Unnecessary, single-use plastic packaging should become a thing of the past as businesses sign up to a world-first pact, which aims to transform the plastic packaging system in the UK and keep plastic in the economy and out of the ocean.

The UK Plastics Pact was launched by the Ellen MacArthur Foundation in April 2018 and will be led by WRAP (Waste Resources Action Programme).

It is a unique collaboration which brings together businesses from across the entire plastics value chain with UK Government and NGOs to tackle the scourge of plastic waste[1]. Forty-two businesses, including major food and drink manufacturers and retailers right through to plastic reprocessors and packaging suppliers, have made a commitment to the Pact. These Pact members are responsible for over 80% of the plastic packaging on products sold through UK supermarkets. In addition, 15 other organisations have also shown their commitment to the Pact.

The UK Plastics Pact is reported to be the first of its kind in the world. The aim is to replicate it in other countries to form a powerful global movement for change as part of the Ellen MacArthur Foundation’s New Plastics Economy initiative. Chile is expected to establish a pact later this year.

The Pact aims to create a circular economy for plastics that tackles the causes of plastics waste and pollution, not just the symptoms. It focuses on innovation, better packaging design and end-of-use systems that will not only generate long-term benefits for the environment, but also represent an economic opportunity. In the UK, the Pact should stimulate innovative new business models to reduce the total amount of plastic packaging. It will also help build a stronger recycling system, where we take more responsibility for our own waste and ensure plastic packaging can be effectively recycled and made into new products and packaging.

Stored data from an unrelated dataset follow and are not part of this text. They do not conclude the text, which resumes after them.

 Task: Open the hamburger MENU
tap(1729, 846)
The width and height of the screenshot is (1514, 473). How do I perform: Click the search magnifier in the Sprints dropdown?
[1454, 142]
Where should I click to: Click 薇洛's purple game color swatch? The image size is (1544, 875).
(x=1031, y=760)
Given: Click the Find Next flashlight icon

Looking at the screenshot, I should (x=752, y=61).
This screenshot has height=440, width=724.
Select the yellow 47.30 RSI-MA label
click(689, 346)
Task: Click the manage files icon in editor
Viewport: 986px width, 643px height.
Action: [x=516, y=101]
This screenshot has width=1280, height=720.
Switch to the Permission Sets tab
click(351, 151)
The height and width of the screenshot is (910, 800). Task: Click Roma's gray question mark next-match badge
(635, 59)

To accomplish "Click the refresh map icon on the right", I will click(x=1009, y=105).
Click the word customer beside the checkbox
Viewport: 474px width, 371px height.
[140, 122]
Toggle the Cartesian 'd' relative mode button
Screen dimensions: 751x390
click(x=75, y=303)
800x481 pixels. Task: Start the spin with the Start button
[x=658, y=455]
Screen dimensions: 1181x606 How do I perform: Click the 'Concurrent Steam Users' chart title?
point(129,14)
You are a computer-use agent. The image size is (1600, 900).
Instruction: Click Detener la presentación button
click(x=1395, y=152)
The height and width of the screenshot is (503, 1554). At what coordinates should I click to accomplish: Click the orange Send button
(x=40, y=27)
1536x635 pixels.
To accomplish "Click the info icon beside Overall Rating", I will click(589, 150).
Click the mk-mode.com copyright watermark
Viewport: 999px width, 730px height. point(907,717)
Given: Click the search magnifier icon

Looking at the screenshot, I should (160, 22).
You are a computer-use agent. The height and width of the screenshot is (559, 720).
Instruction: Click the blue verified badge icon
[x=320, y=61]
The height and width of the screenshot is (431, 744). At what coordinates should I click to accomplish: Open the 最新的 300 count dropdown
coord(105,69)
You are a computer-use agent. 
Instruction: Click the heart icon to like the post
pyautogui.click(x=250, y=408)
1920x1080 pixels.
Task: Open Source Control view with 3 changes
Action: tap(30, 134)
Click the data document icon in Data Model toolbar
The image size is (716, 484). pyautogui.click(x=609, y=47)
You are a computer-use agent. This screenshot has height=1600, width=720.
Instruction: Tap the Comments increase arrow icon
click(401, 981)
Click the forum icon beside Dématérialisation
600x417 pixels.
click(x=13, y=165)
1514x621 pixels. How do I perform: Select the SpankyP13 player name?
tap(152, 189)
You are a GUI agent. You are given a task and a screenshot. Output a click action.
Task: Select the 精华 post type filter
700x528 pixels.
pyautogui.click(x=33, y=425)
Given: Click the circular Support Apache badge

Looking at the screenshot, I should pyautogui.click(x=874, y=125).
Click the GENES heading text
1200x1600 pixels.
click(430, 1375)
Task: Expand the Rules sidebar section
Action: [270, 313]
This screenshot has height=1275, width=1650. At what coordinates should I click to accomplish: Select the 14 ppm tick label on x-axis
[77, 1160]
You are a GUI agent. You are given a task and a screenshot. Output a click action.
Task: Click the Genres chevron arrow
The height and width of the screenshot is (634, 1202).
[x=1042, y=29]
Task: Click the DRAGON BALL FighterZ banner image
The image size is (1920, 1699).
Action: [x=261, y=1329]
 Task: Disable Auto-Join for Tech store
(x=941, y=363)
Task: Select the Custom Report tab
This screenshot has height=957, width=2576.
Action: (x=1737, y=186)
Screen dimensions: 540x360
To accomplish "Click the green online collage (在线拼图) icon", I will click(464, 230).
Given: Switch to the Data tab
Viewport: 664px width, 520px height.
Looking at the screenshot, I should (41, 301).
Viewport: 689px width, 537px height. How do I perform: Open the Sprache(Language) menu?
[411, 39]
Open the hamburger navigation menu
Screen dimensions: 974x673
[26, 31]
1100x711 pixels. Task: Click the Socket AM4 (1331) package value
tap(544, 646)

The immediate focus will be on identifying the priority projects that will deliver greatest impacts in the short and long term, such as overcoming barriers to increasing the amount of recycled content used in new packaging, developing reusable packaging and working with partners to overcome the issue of un-recyclable black plastic.

WRAP will be launching a campaign in summer to engage citizens and help them to take action.